The Executor on the data plane creates a pod that reads inputs from and writes outputs back to the customer’s object store. During workflow execution, inter-task I/O flows directly between task pods and the object store via IAM, with no control plane involvement. Secrets required by the task are injected into pods from the customer’s secrets backend at runtime; secret values do not traverse the control plane during execution. (They do traverse the control plane during initial secret creation and updates – see Secrets management.) The control plane receives phase transitions, status updates, and error messages from the Executor. Error messages may contain customer data from Python tracebacks.

Result retrieval

Once a run completes, its results are accessible through three channels, each with different data flow characteristics:

Binary outputs, reports, and code bundles are accessed via presigned URLs. The data flows directly from the customer’s object store to the client and does not pass through the control plane.

Structured outputs (protobuf literals) are retrieved through the control plane, which fetches the full output payload from the data plane object store (encrypted in transit, plaintext in control plane memory during the request, not persisted). Both structured inputs and outputs are returned together, up to 20 MiB total.

Logs are streamed from the data plane through the Cloudflare Tunnel as a stateless relay. The control plane forwards the stream as plaintext in memory (encrypted in transit) without persisting or filtering the content.

Metadata (run status, phase transitions, timestamps, and error messages) is served directly from the control plane database.
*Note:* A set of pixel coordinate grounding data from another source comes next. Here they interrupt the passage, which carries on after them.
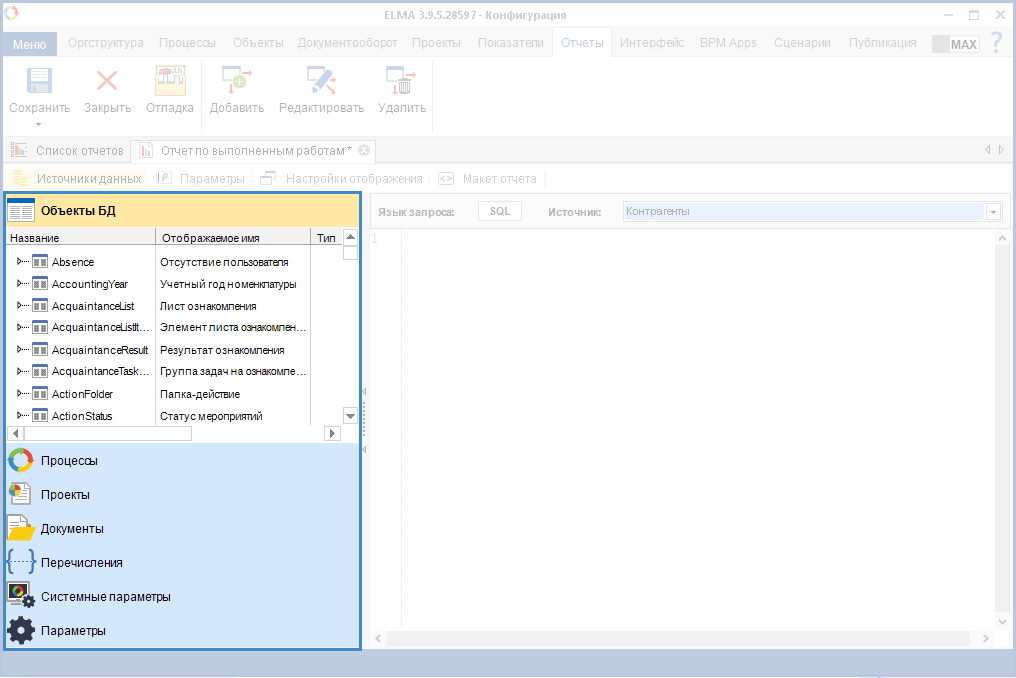Switch to the Процессы ribbon tab
This screenshot has width=1016, height=678.
pyautogui.click(x=187, y=43)
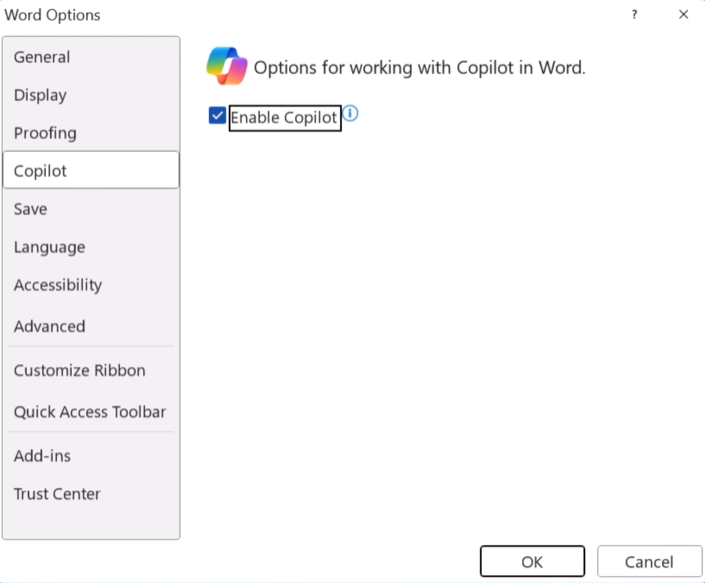This screenshot has width=705, height=583.
Task: Select the Copilot category in sidebar
Action: click(x=41, y=171)
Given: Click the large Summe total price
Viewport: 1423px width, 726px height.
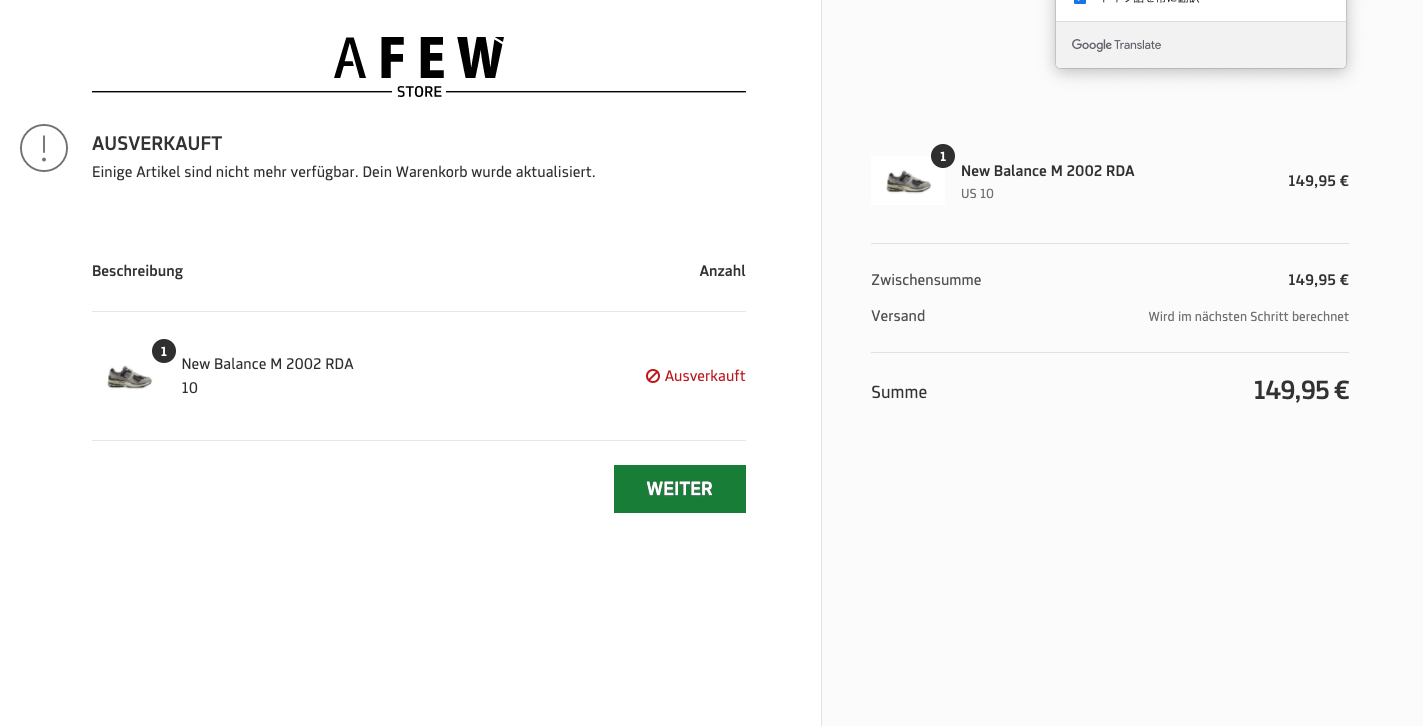Looking at the screenshot, I should (1300, 390).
For details on the data flow patterns, see Data flow.

Verification

End-to-end data flow

Reviewer focus: Confirm the data separation model at every stage: bulk data stays in the customer’s infrastructure (presigned URLs), inline data transits the control plane transiently (not persisted), and task definitions stored in the control plane contain only expected fields.

How to verify:

Step 1: Deployment and code bundle

Run a workflow and observe where the code bundle is stored:

union run --remote my_task.py main

Verify that the code bundle is in the customer’s bucket:

aws s3 ls s3://<customer-bucket>/org/project/domain/code-bundles/

The code bundle .tgz file should appear in the customer’s own object store.

Step 2: Execution

Inspect the task pod to confirm it reads from customer infrastructure:

kubectl describe pod <task-pod> -n <workspace-namespace>

The pod description should show volumes mounted from customer S3, secrets from the customer’s backend, and a non-root security context.

Step 3: Retrieval

Open browser developer tools (Network tab) and view the task’s outputs in the Union.ai UI. Binary output artifacts (files, DataFrames) should be fetched via presigned URLs pointing to the customer’s S3/GCS/Azure Blob endpoint. Structured outputs (protobuf literals) are fetched via the inline proxy through the control plane. Separately, confirm that the control plane API returns metadata and URI references:

uctl get execution <execution-id> -o json

The response should contain phase, timestamps, URIs, and task definition fields. Bulk data content should not appear inline.

Step 4: Negative proof

Search control plane audit logs for the recognizable data string used in the workflow. It should not appear. If VPC Flow Logs are enabled, bulk data transfers should flow directly between task pods and the customer’s object store. Structured task I/O and log streams will transit the Cloudflare Tunnel as documented in Data flow.